▸ **Цель A**:
В записях возьми часть, которая начинается строкой с "Screen dimensions: 1440x453" и заканчивается строкой с "Action: coord(30,254)", и замени в ней "Bluetooth" на "Wi-Fi", больше ничего не меняя. Выведи только эти строки, без картинок.

☆ ☆ ☆ ☆ ☆ ☆ ☆

Спрошенная на следствии, проживавшая в Сергиевском посаде под именем жены подполковника Анны Васильевой Чертковой девица из

дворян Огурцова в краже из кельи монаха Нила виновною себя не признала, объяснив при этом следующее: уехав из г. Ярославля на страстной неделе 1872 г., она, Огурцова, побывала в разных местах на богомолье и наконец приехала и в Сергиевский посад. Проживая в посаде, она часто виделась с монахом лавры Нилом, с которым давно была знакома и находилась в весьма хороших отношениях, так что давала ему денег и дарила разные вещи. У Нила хранилось ее имущество, как-то: сундук и разные мелкие вещи, из бывших у нее денег 2000 руб. сер Огурцова решилась отдать Нилу 1000 руб. сер без всякой, впрочем, расписки, так как таковых монахи выдавать не могут. В последнее время она, Огурцова, стала замечать, что благочестивый о. Нил начал от нее удаляться, и это, как она думает, по той причине, что он познакомился с крестьянскою девицею Лекаревой. Вследствие этого охлаждения Огурцова стала требовать от о. Нила свои 1000 р., но тот от возвращения их уклонялся. 21 августа, находясь у заутрени в церкви и увидев там о. Нила, обвиняемая решилась пройти в его келью, с целью посмотреть, нет ли там кого-нибудь, и в келье увидела, что ключ торчит в замке наружной двери кельи. Войдя в келью, она, Огурцова, увидела что на постели о. Нила лежала в рубашке и разутая Прасковья Лекарева.

☆ ☆ ☆ ☆ ☆ ☆ ☆

▸ **Цель B**:
Когда, по документу, Огурцова уехала из Ярославля?

▸ **Данные задания**:
☆ ☆ ☆ ☆ ☆ ☆ ☆

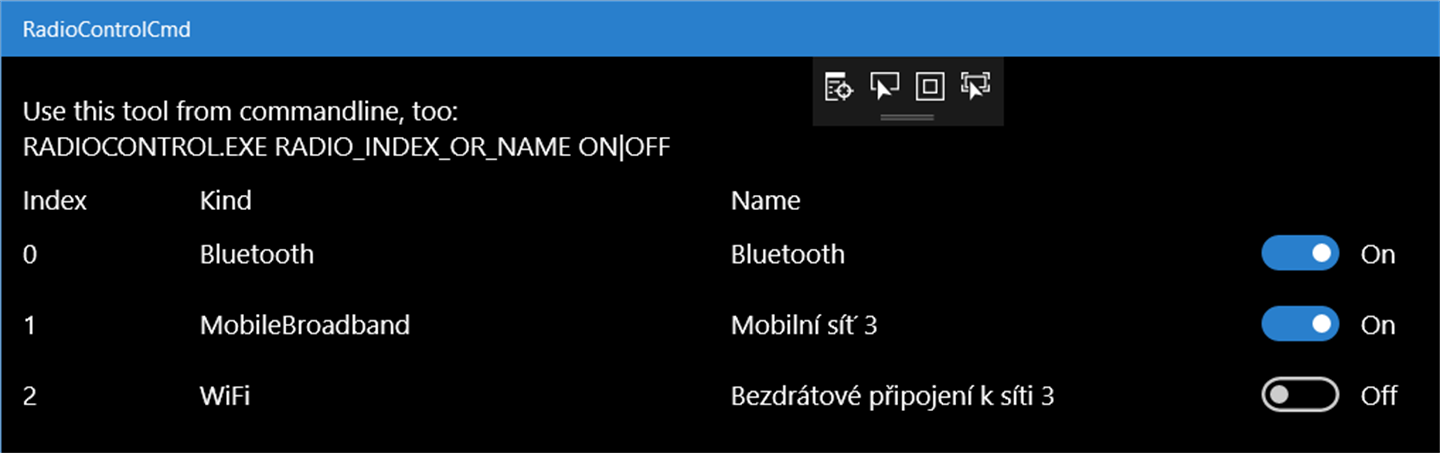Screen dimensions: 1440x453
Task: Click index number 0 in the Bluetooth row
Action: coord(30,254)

☆ ☆ ☆ ☆ ☆ ☆ ☆

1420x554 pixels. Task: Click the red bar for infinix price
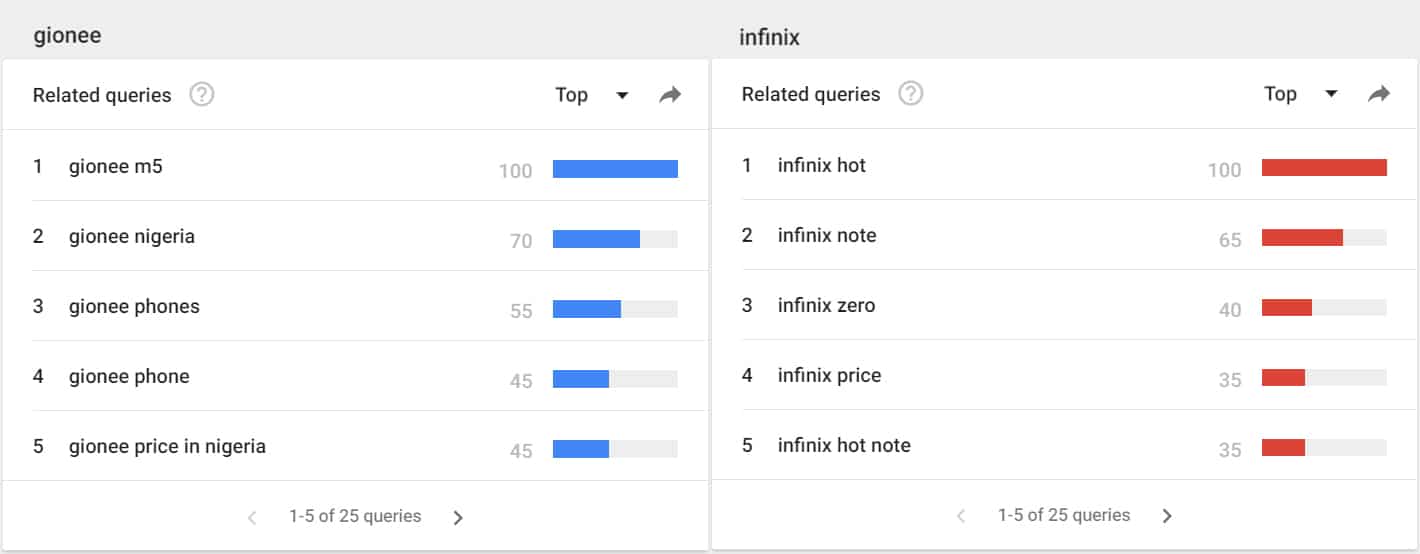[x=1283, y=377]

☆ ☆ ☆ ☆ ☆ ☆ ☆

▸ **Ответ A**:
Screen dimensions: 1440x453
Task: Click index number 0 in the Wi-Fi row
Action: coord(30,254)

▸ **Ответ B**:
На страстной неделе 1872 года.